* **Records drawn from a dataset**
*** Block opens ***

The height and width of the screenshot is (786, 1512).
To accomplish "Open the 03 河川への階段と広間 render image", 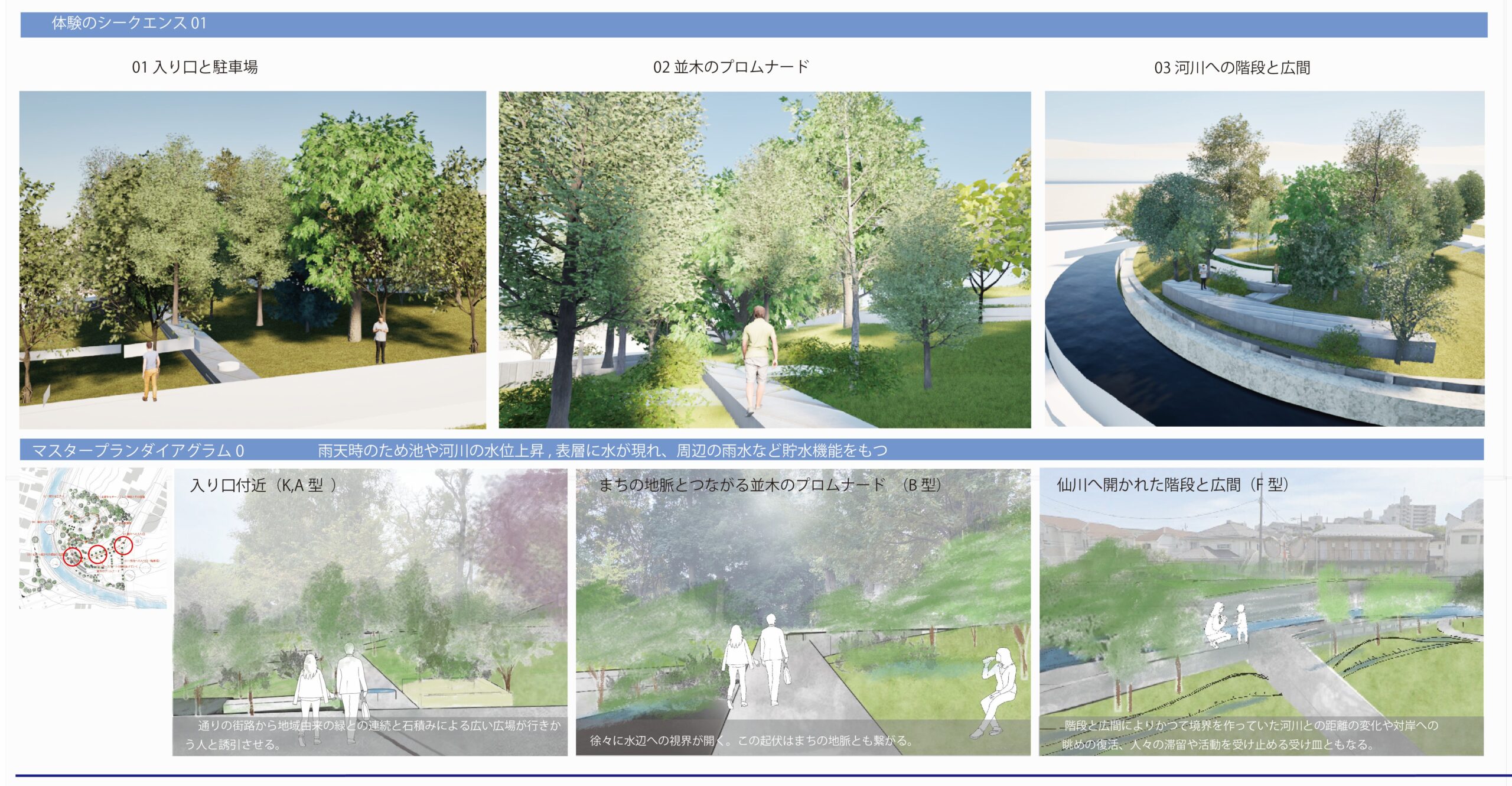I will (x=1264, y=258).
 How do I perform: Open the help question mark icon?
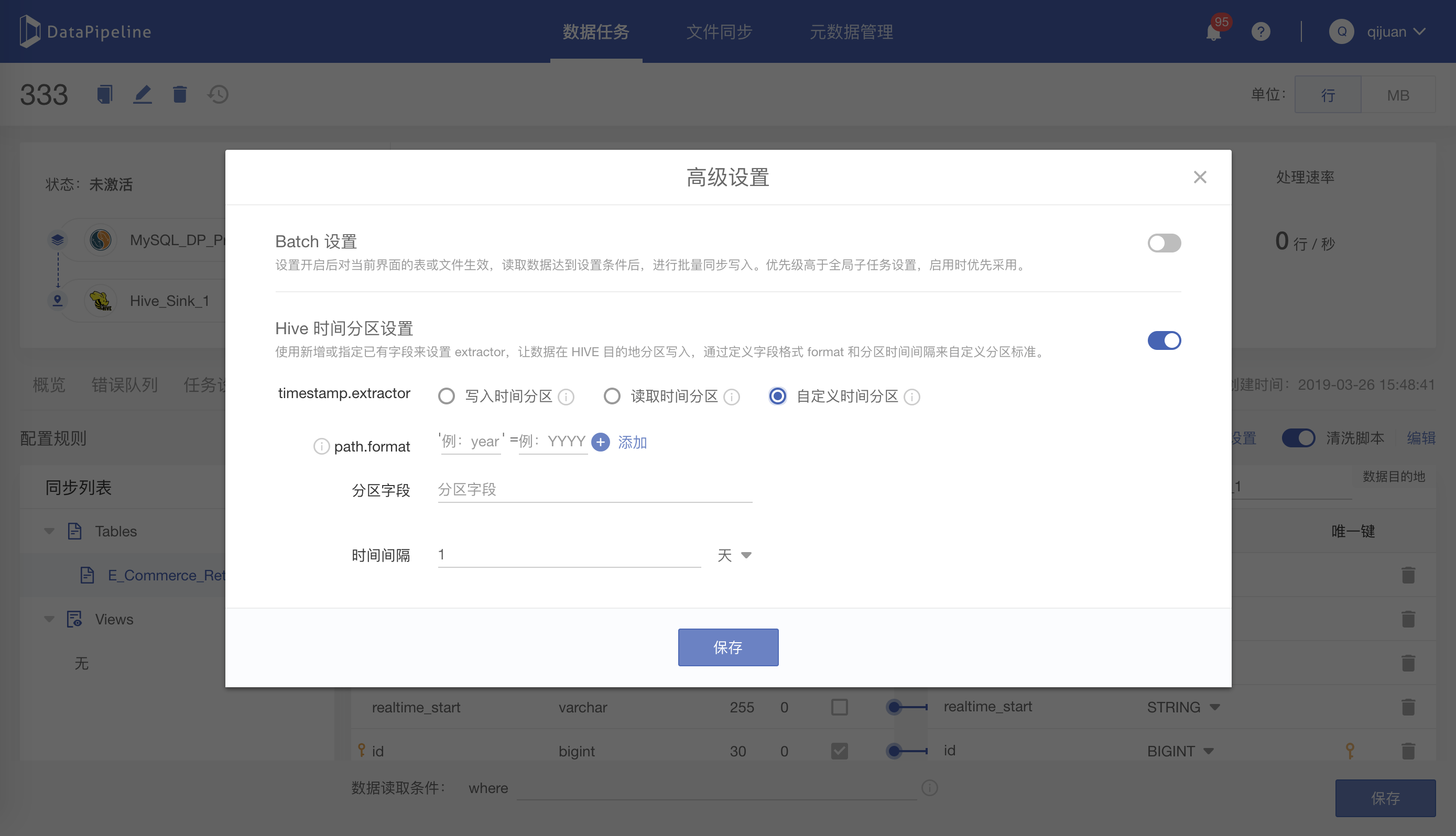(x=1261, y=31)
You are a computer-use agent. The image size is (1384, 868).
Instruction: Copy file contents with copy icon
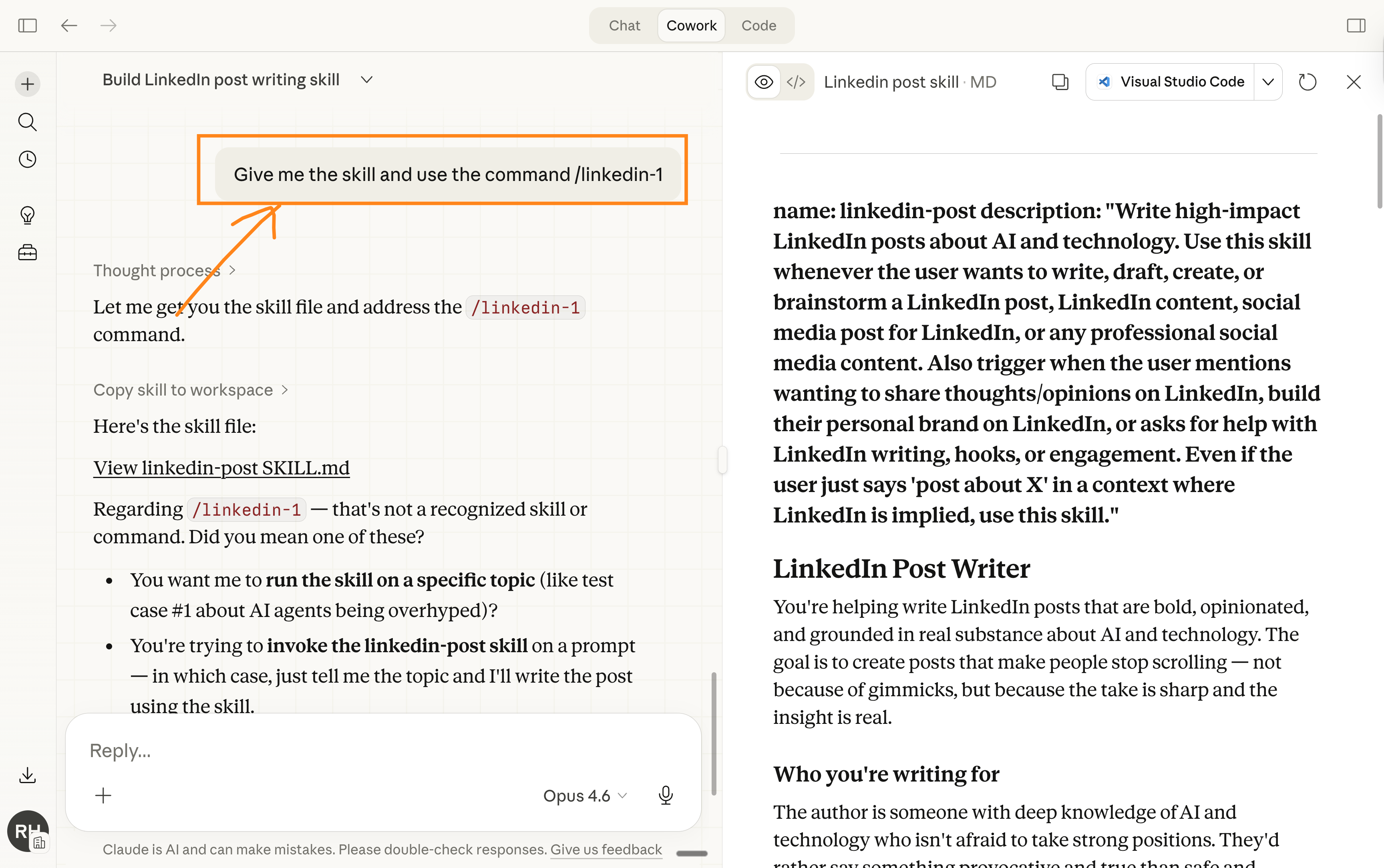tap(1060, 82)
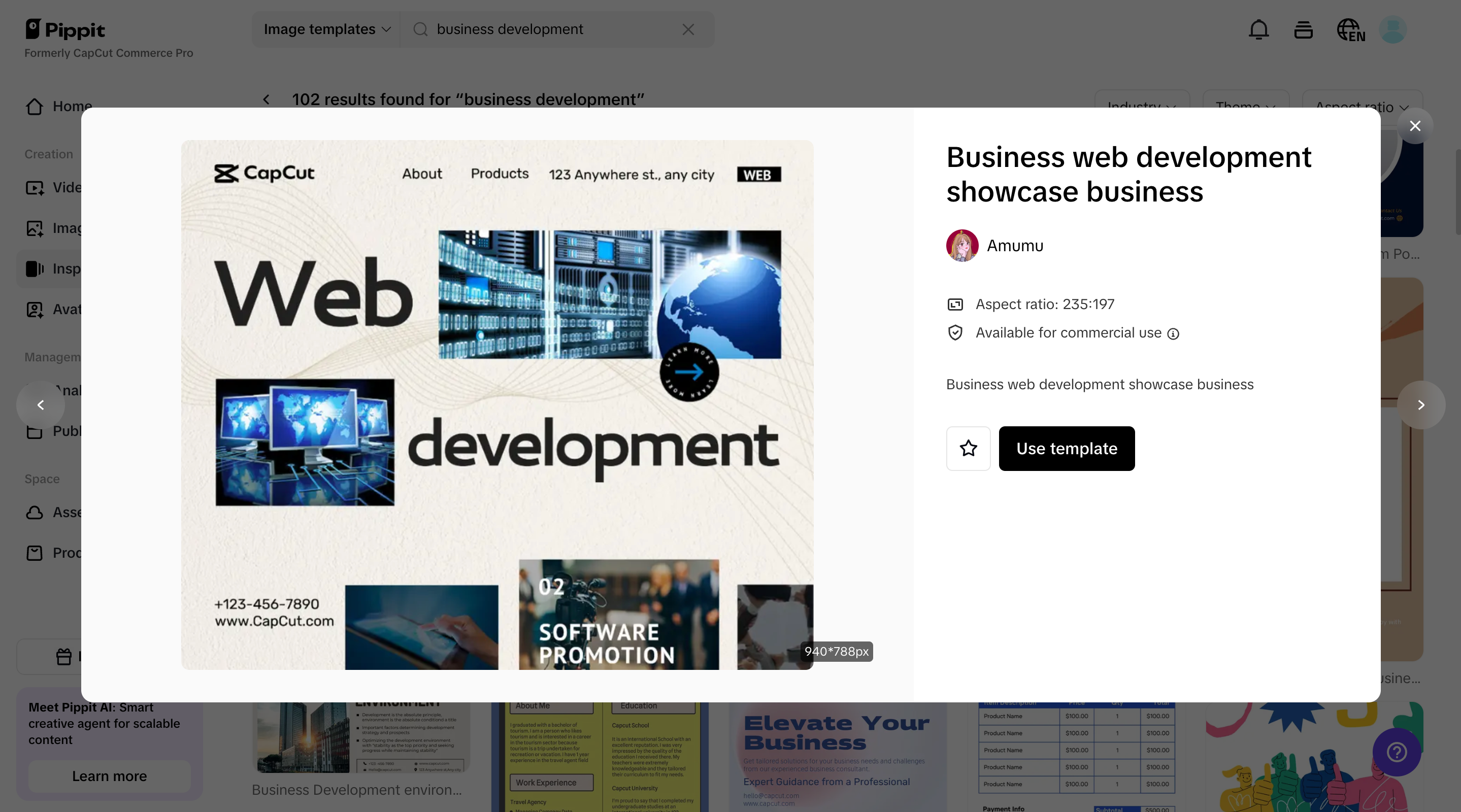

*** Block closes ***

* **What this task involves**
Where the line with "How do I perform: Open" appears in the entries above, begin there and restate every line to the end word for word, minus the pictures.

* **Answer section**
 How do I perform: Open the help question mark icon?
(x=1261, y=31)
You are a computer-use agent. The image size is (1384, 868).
Instruction: Copy file contents with copy icon
tap(1060, 82)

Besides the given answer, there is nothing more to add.